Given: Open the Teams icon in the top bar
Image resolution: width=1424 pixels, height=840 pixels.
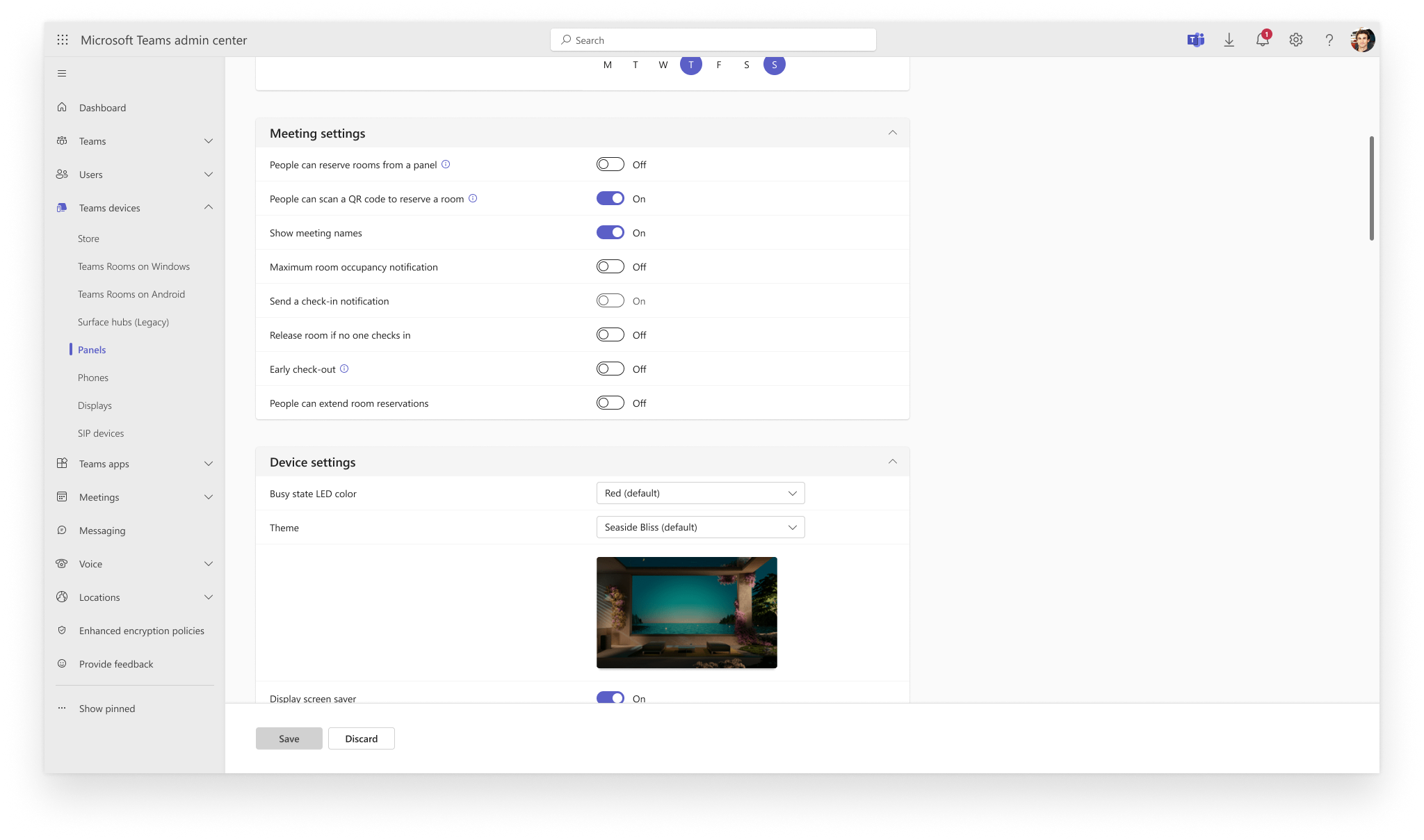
________________
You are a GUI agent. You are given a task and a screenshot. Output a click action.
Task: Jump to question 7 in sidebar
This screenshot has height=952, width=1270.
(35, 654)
________________
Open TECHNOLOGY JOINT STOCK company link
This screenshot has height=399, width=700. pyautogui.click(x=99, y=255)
________________
AIM OF THE TASK :: Please put the records into a numbered list, leaving out blank lines, beginning at the line that contains "Given: Open the Teams icon in the top bar" and stopping after the line that contains "Image resolution: width=1424".

WORKED SOLUTION ::
1. Given: Open the Teams icon in the top bar
2. Image resolution: width=1424 pixels, height=840 pixels.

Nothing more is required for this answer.